Still…why should we care?

Okay, you may hate me for my answer, but here it is in its unvarnished state: I think we all feel, deep down, a little glee. Oh, not that we believe anyone deserves to die−I think we’d all agree she was a pretty harmless human being who probably didn’t hurt anyone (unless reports of her daughter being born a methadone addict are true).

But isn’t there just the smallest part of us that says, see? All that fame, fortune and beauty…? Look what happened to Elvis! Look what happened to Marilyn! (And yes, I just equated Anna Nicole with two people arguably much more talented, but it’s all the same in the end.) Demons clashing with too much. Too much of everything.

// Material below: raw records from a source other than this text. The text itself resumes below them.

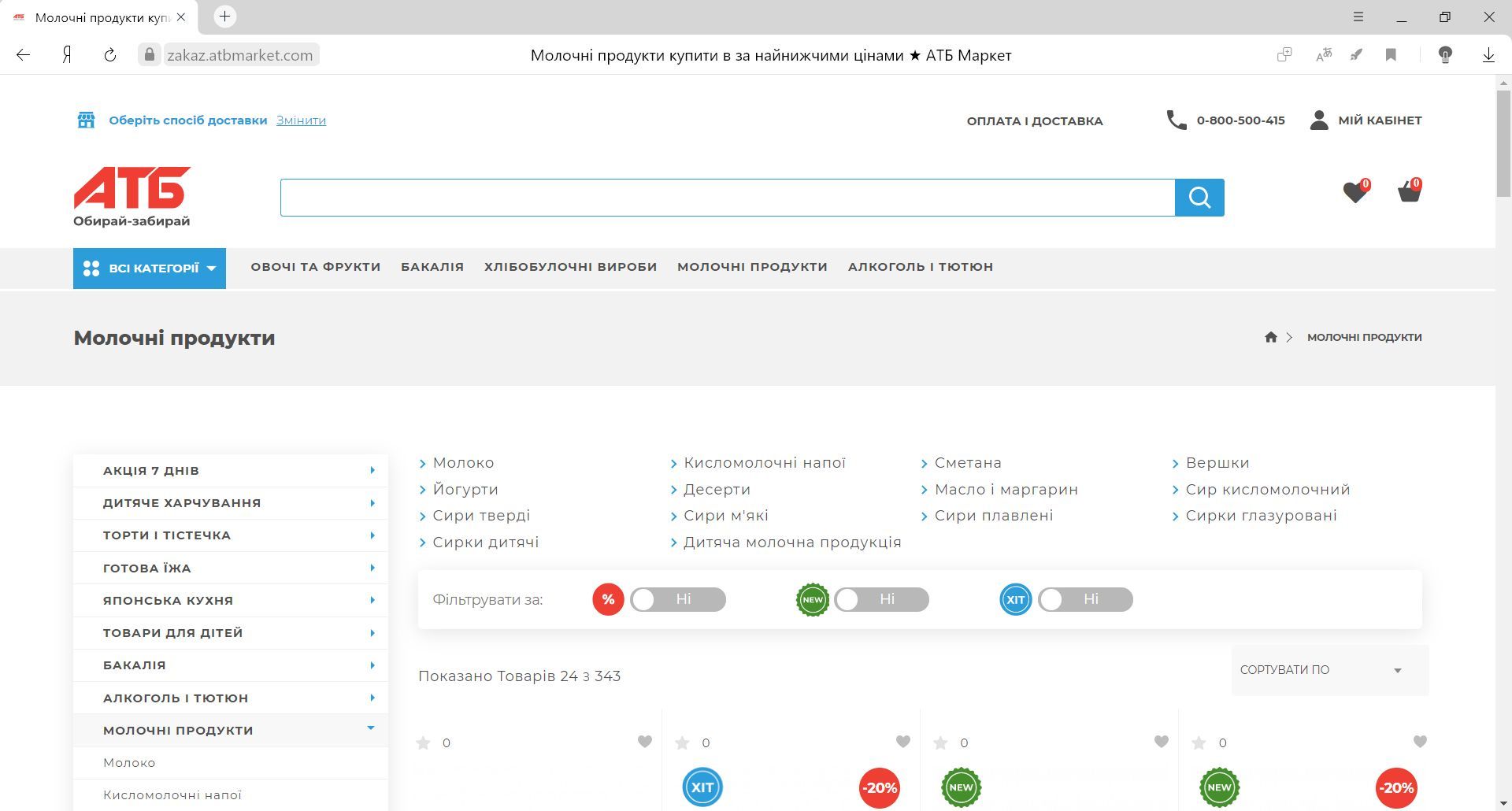Select ХЛІБОБУЛОЧНІ ВИРОБИ in navigation bar
Viewport: 1512px width, 811px height.
[570, 267]
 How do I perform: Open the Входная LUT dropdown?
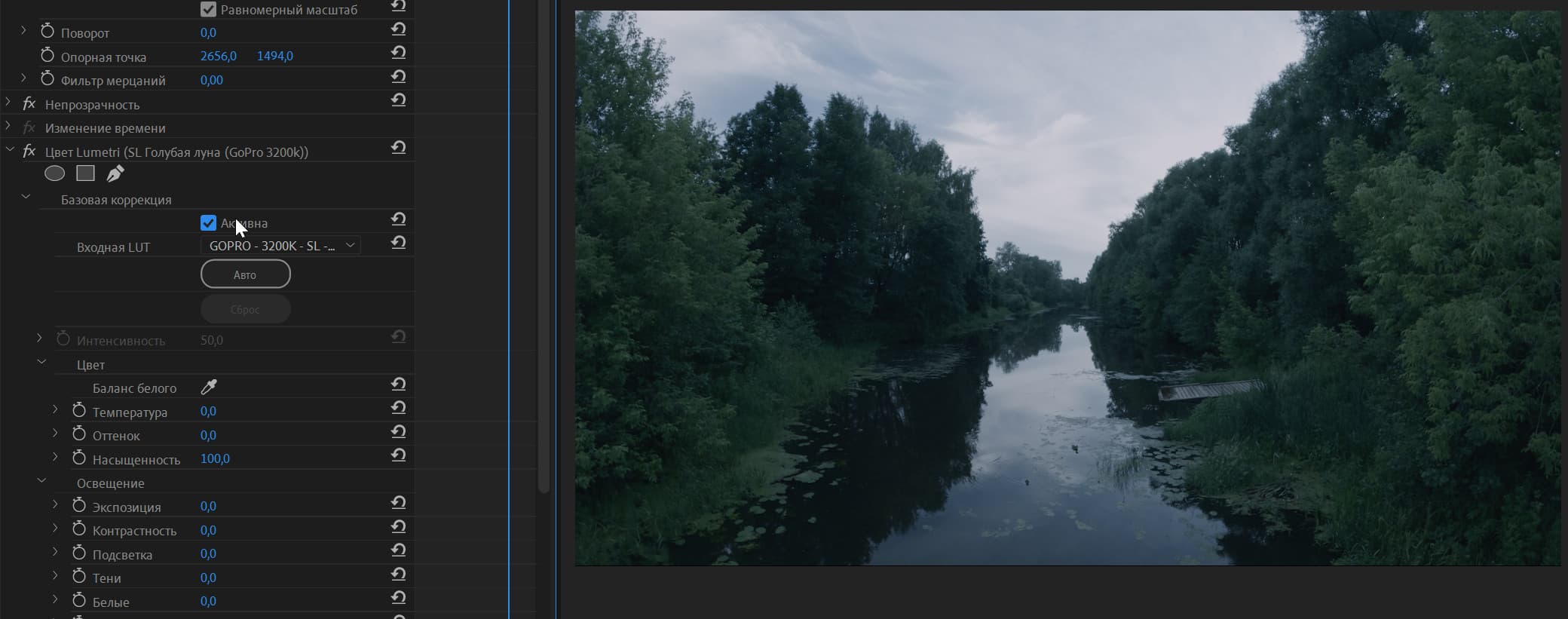pos(280,246)
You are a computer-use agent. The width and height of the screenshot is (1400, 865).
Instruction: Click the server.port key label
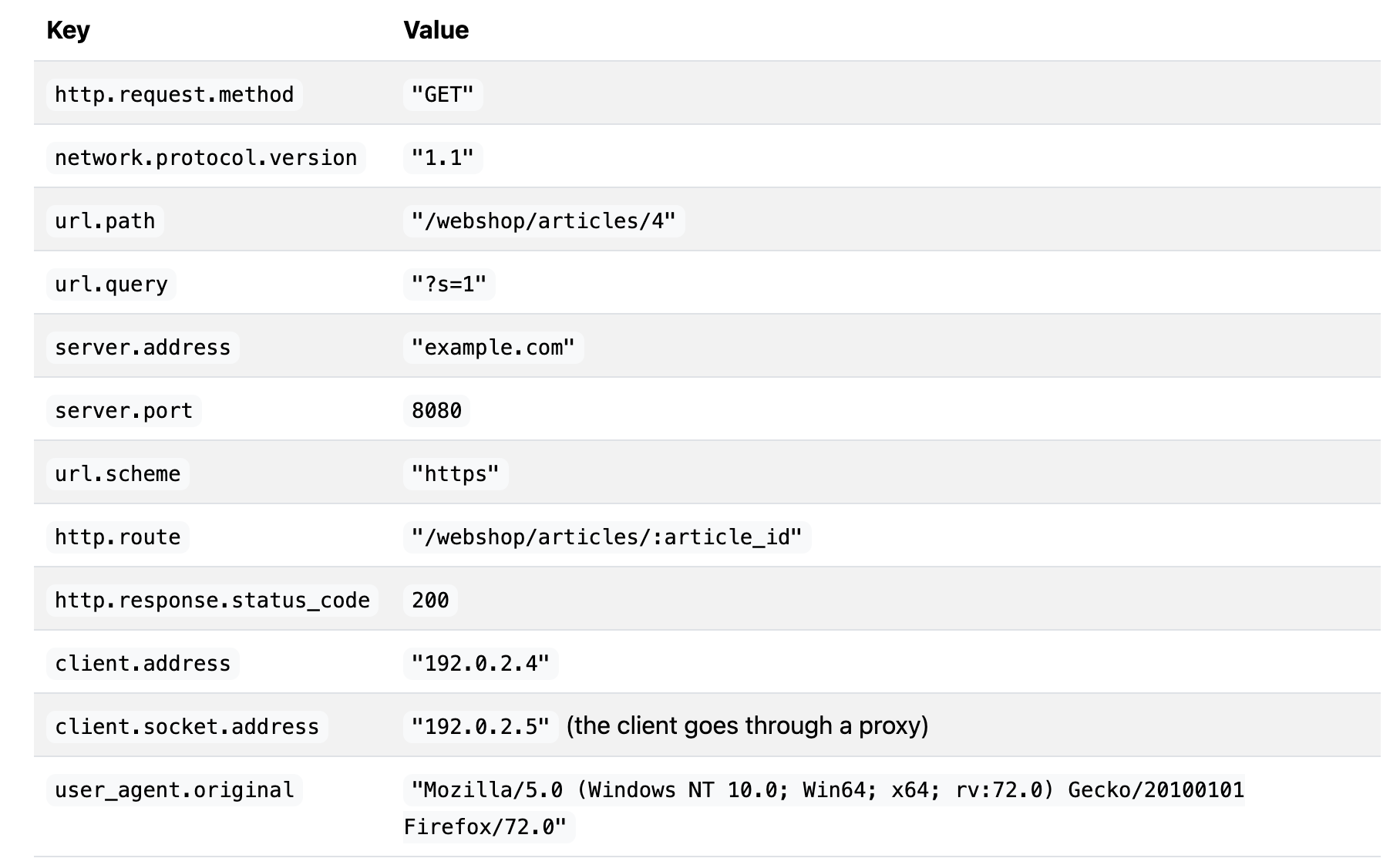[x=123, y=410]
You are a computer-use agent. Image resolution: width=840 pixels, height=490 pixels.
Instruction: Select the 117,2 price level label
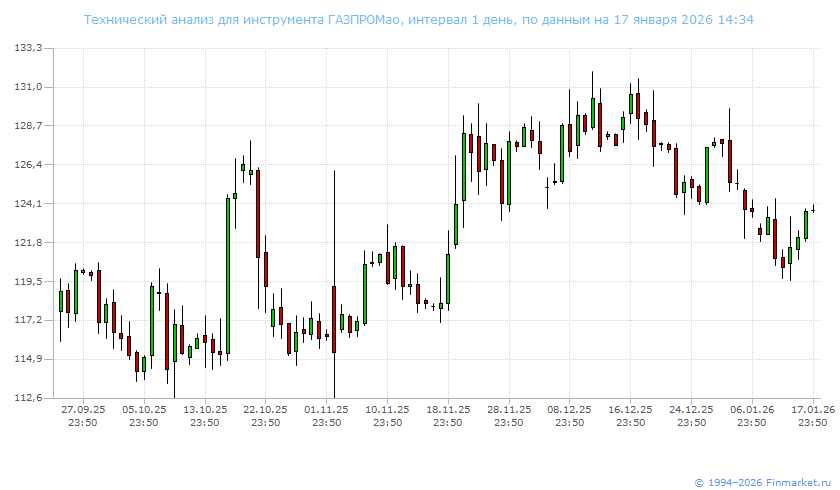tap(29, 321)
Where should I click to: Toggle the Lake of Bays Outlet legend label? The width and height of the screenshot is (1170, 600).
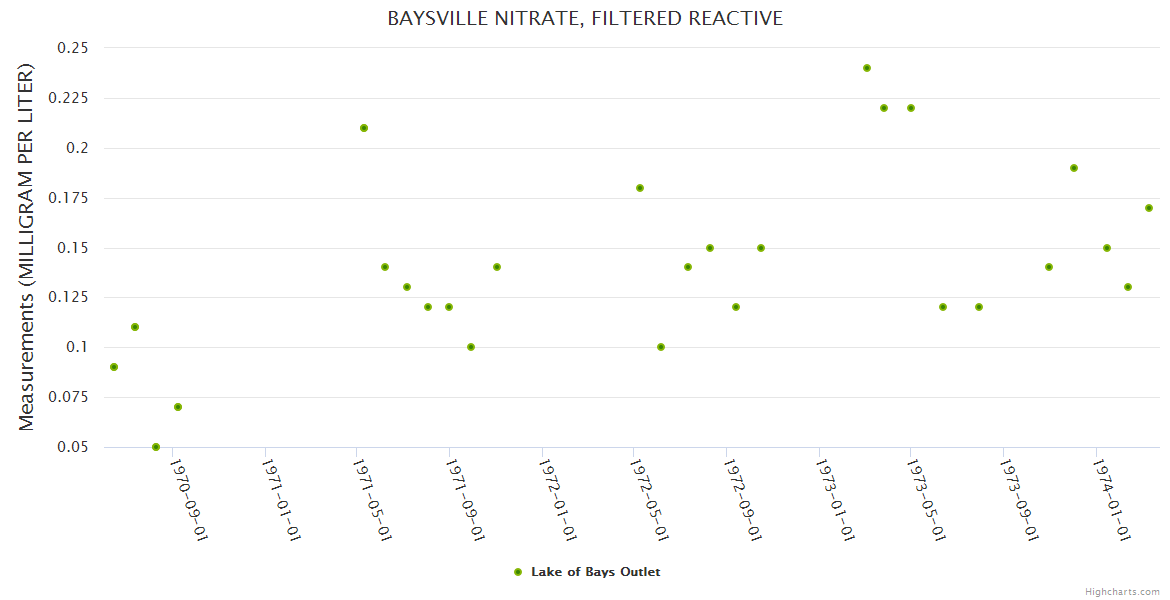[x=595, y=572]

We peons sit back, smug in our average lives, and congratulate ourselves that what happened with Anna will never happen to us, because we’re comfortably ordinary.

And we remember that once upon a time, Anna Nicole Smith−excuse me, Vickie Lynn Hogan−was ordinary, too. Just like us.

3 comments:

John said...

That was scintallating.

One of the reasons ANS was famous was the media keeping her that way.

No one who reads your blogs thinks you are ordinary.

Anonymous said...

After all being said and read about her I feel bad for her daughter...now the the "who is my daddy" goes into full swing along with the estate suit and the probate....it will never end...think they can ever shield her daughter from all this as she grows up?

Randy said...

To John...but is it the media's fault, or is it our fault for buying into it?

To Marty...nope, the kid is definitely screwed one way or another. Which is ultimately the saddest part of the story. Hard to understand how a mother wasn't able to see the writing on the wall, and clean her act up before dooming a second child. But then, I haven't walked in her, er, stilettos.